22 Das Verwaltungsgericht (und der Mitbeteiligte in seiner Revisionsbeantwortung) stützen ihre Ansicht auf Ausführungen im Ausschussbericht zum Tatbestand des § 54 Abs. 2 Z 3 lit. d Oö. Tourismusgesetz 2018. Dort wird ausgeführt:
„Der abgabenbefreiende Tatbestand des Abs. 2 Z 3 lit. d (überwiegende Benötigung zur Berufsausübung, insbesondere als Pendlerin bzw. Pendler) ist auch dann erfüllt, wenn ein Gebäude unregelmäßig bewohnt wird, um beispielsweise land und forstwirtschaftliche Arbeiten zu erledigen. Dabei ist allerdings zu beachten, dass eine nachvollziehbare Relation zwischen dem Ausmaß der Erwerbstätigkeit und jenem des Aufenthalts gegeben sein muss; mit anderen Worten: Ist auf Grund der Umstände davon auszugehen, dass die erwerbswirtschaftliche Betätigung nicht deutlich gegenüber dem Aufenthalt im Rahmen der Freizeit oder der Hobbyausübung überwiegt, dann ist eine Abgabenbefreiung nicht gegeben.“
23 Mit diesen Ausführungen im Ausschussbericht wird aber nicht dargelegt, dass für das Vorliegen dieses Befreiungstatbestands das Verhältnis der Aufenthaltstage für eine erwerbswirtschaftliche Betätigung einerseits und den Aufenthaltstagen für die Freizeit oder Hobbyausübung anderseits entscheidend sei. Es kommt vielmehr auf das Verhältnis des Ausmaßes (Dauer) des Aufenthalts zum Ausmaß der Erwerbstätigkeit an. Es ist sohin für den jeweiligen Aufenthalt zu prüfen, ob für diesen die erwerbswirtschaftliche Betätigung gegenüber der Freizeit oder Hobbyausübung überwiegt, ob also bei dem jeweiligen Aufenthalt die erwerbswirtschaftliche Betätigung oder eine Hobbyausübung (Freizeit) im Vordergrund steht.

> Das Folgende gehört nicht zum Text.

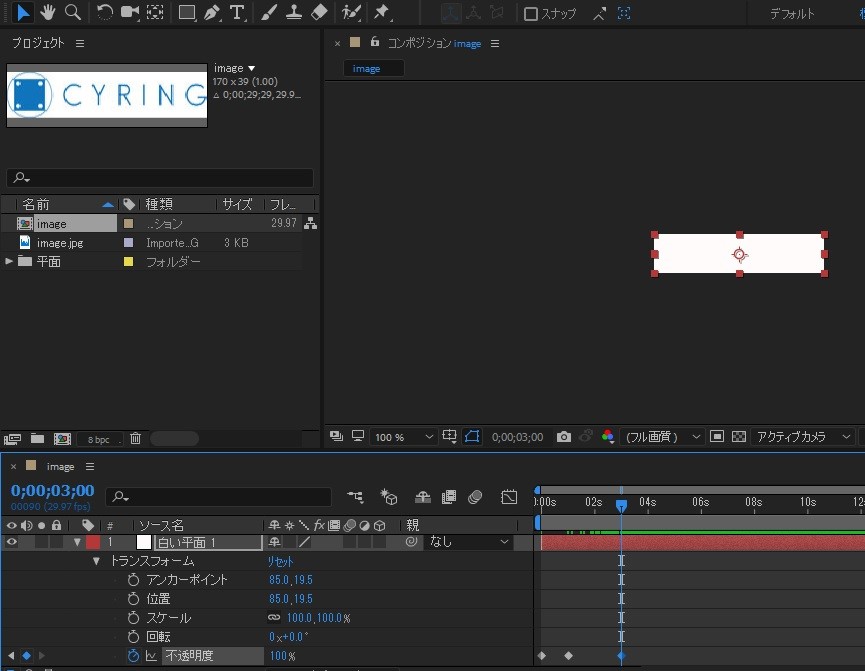Enable the スナップ snapping checkbox
This screenshot has height=671, width=865.
tap(531, 14)
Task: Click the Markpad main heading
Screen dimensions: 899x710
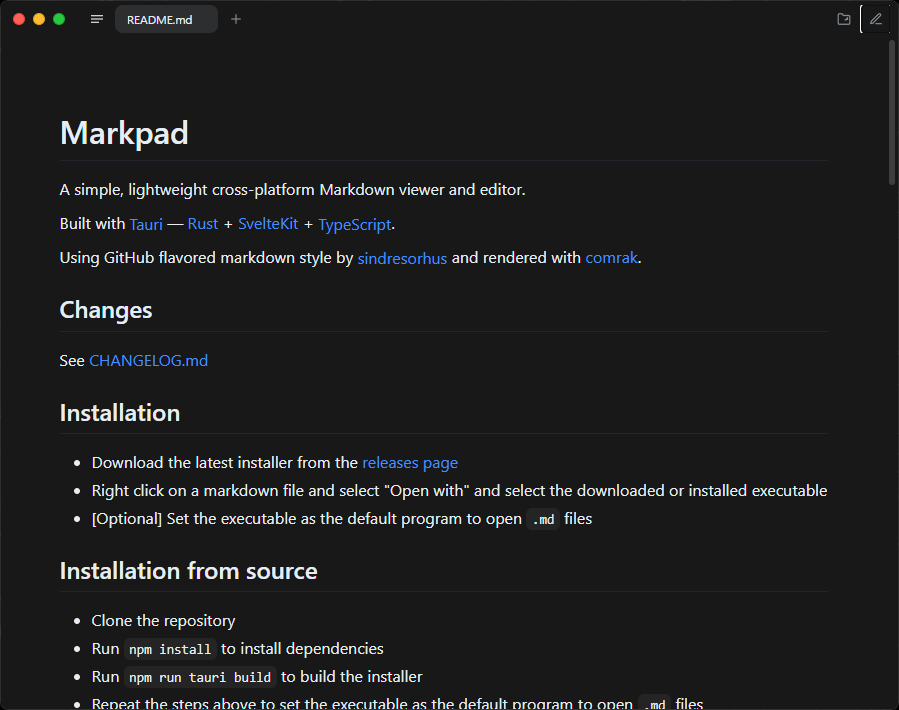Action: pos(124,133)

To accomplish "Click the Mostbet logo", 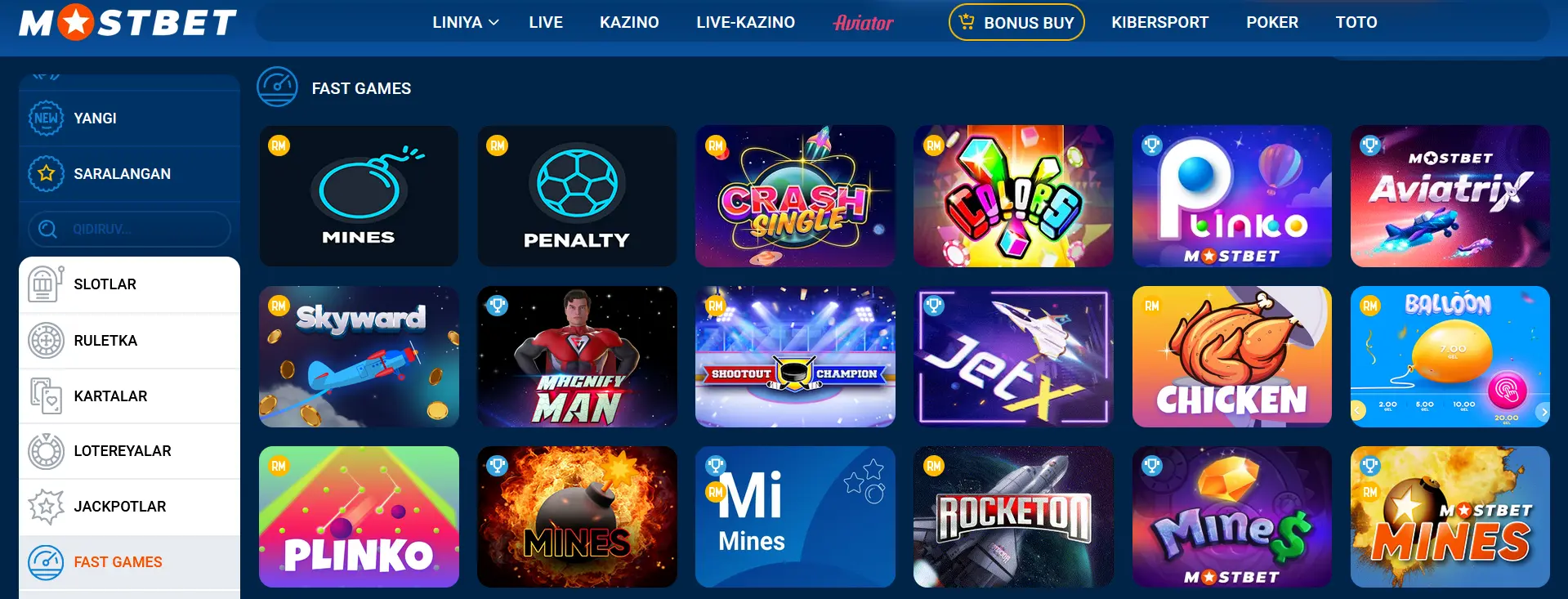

Nur dann, wenn die Wohnung für Aufenthalte, bei denen die erwerbswirtschaftliche Betätigung im Vordergrund steht, im Kalenderjahr überwiegend benötigt wird, liegt (nach § 54 Abs. 2 Z 3 lit. d Oö. Tourismusgesetz 2018) keine Freizeitwohnung vor.
24 Da das Verwaltungsgericht von einer anderen Rechtsansicht ausgegangen ist, war das angefochtene Erkenntnis wegen Rechtswidrigkeit seines Inhaltes gemäß § 42 Abs. 2 Z 1 VwGG aufzuheben.

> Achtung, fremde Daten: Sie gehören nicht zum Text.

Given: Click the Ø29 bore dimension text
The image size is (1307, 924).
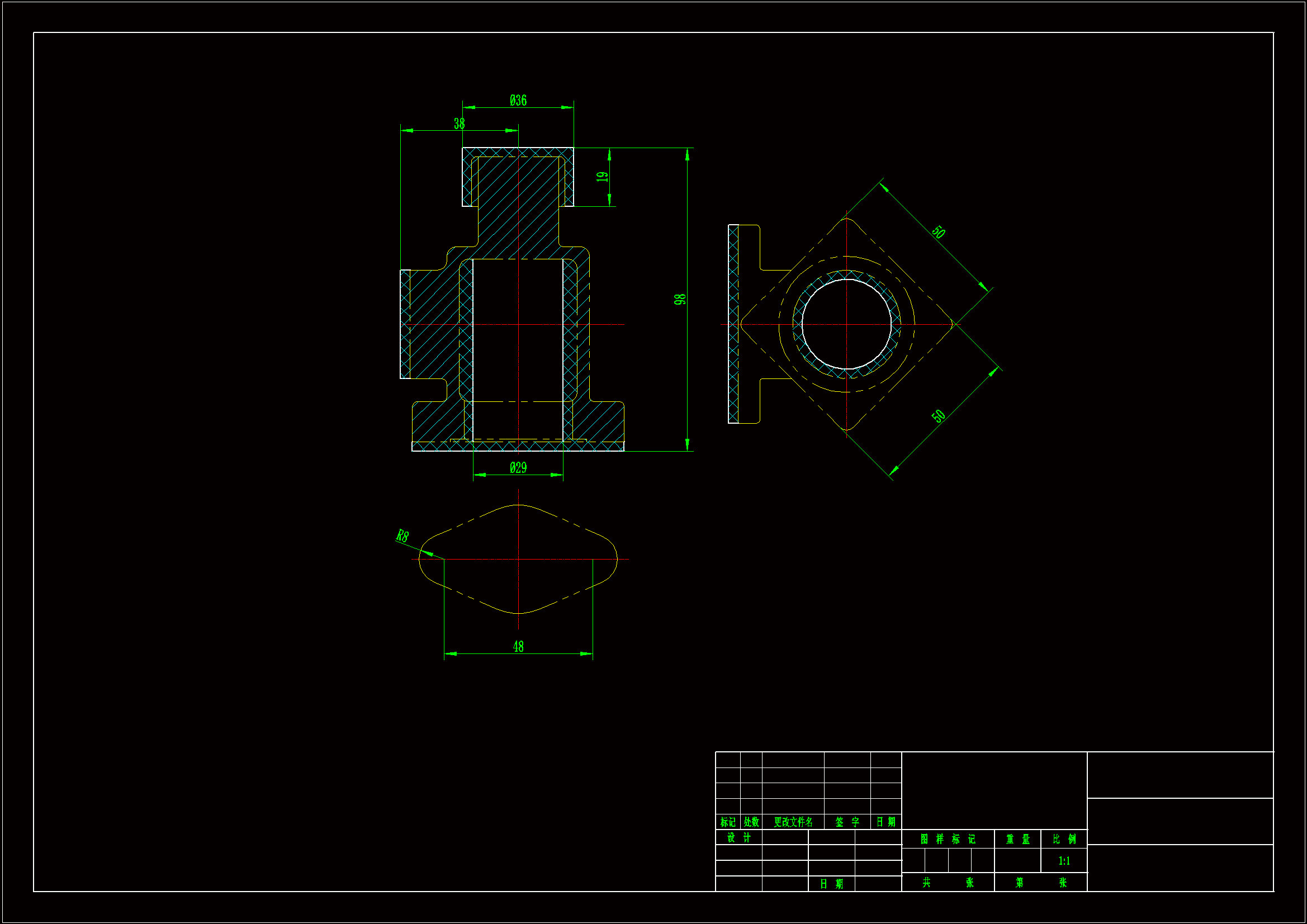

25 Die (wenn auch über Aufforderung des Verwaltungsgerichts eingebrachte) Revisionsbeantwortung der vor dem Verwaltungsgericht belangten Behörde war zurückzuweisen, da die belangte Behörde nur dann eine andere (iSd § 30a Abs. 4 VwGG) Partei des Verfahrens iSd § 21 Abs. 1 Z 2 VwGG ist, wenn diese nicht selbst Revision erhoben hat.